What needs to be done: Go through the data and copy each line where the word "Stilte" shows up.

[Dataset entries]
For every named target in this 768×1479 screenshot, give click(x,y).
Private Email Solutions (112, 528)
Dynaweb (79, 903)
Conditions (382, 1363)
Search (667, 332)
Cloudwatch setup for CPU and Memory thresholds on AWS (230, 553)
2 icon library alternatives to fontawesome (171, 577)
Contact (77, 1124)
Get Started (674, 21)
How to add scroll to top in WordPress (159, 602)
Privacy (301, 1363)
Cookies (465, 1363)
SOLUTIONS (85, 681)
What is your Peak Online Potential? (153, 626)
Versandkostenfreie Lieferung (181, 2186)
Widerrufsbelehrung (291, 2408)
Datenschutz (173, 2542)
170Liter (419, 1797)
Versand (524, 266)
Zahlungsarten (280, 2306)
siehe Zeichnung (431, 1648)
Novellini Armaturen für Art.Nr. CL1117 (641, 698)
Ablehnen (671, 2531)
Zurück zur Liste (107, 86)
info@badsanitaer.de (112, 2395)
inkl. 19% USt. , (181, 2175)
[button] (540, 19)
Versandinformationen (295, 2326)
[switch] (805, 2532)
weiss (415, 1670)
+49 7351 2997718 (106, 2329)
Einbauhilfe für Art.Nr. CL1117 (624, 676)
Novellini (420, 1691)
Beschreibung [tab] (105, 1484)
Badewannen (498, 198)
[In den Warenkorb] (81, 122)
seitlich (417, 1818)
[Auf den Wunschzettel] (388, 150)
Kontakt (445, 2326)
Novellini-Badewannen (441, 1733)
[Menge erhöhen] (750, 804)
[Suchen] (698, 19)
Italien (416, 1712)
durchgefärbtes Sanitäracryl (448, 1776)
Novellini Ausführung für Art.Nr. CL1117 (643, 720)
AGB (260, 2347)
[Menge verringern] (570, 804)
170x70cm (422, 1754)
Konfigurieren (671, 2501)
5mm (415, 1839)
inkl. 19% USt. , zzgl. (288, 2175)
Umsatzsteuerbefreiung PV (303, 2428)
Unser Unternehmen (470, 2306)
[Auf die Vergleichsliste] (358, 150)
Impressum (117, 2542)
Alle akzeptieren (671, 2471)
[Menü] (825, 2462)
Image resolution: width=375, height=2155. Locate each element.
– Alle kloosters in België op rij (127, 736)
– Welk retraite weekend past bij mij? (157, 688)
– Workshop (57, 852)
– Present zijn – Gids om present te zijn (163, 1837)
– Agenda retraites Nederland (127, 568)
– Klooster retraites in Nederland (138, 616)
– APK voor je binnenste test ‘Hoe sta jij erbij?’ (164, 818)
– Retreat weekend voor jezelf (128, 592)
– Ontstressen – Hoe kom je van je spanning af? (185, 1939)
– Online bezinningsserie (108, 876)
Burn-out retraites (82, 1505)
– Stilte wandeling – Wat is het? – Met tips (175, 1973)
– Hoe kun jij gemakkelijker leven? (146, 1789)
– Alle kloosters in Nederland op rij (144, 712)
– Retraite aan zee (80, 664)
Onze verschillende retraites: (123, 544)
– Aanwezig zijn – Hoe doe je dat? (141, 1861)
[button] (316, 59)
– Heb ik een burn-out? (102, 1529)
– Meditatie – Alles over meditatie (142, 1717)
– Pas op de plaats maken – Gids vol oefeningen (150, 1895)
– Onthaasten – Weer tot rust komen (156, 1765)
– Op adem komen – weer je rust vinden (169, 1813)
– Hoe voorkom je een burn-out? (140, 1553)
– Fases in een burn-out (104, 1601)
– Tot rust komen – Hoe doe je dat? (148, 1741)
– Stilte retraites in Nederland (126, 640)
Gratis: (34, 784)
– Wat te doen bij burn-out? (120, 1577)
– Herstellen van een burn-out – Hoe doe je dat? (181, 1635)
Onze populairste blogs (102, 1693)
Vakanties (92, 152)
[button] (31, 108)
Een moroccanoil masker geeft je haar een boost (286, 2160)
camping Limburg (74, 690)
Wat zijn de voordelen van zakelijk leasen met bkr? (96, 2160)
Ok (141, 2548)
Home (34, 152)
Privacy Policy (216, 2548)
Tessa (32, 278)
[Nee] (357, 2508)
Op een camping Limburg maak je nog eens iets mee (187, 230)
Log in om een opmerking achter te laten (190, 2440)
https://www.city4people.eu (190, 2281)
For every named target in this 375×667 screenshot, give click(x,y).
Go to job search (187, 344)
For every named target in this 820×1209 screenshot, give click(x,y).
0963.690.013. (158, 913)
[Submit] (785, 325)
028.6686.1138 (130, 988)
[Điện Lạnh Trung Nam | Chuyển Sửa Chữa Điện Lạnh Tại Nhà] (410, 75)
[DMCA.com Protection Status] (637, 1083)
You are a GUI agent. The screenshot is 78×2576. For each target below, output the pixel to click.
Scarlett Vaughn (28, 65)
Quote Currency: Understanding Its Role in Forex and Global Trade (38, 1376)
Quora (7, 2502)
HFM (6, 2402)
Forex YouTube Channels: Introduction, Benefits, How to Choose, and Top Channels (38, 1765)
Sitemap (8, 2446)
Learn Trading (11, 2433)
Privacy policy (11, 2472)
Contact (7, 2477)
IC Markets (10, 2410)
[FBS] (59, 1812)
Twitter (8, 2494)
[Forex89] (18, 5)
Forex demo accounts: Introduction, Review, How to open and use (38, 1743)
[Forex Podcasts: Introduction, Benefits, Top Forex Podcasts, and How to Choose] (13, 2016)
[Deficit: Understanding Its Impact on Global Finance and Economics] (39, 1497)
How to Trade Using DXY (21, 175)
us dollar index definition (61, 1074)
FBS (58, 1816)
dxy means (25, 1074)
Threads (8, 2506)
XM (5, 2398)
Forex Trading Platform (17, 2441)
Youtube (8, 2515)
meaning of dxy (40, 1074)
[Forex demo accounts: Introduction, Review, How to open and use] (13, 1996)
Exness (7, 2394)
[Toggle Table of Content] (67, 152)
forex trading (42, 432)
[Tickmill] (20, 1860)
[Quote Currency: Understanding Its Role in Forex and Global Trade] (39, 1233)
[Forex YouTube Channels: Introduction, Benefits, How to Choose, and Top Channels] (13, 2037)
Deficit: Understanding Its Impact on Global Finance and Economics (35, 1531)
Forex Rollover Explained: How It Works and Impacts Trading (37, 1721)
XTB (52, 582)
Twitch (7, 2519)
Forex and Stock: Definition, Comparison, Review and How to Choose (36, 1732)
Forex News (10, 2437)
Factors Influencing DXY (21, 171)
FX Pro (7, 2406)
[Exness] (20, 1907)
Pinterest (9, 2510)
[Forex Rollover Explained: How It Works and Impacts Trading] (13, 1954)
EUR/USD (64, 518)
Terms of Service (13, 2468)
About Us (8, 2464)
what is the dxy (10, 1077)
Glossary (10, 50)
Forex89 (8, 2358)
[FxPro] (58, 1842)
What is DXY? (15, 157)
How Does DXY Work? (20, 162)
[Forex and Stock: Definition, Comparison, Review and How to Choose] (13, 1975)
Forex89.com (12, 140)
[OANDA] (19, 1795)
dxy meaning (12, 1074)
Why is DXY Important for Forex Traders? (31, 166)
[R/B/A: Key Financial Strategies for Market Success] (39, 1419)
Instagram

Result of this task:
– Stilte wandeling – Wat is het? – Met tips (175, 1973)
– Stilte retraites in Nederland (126, 640)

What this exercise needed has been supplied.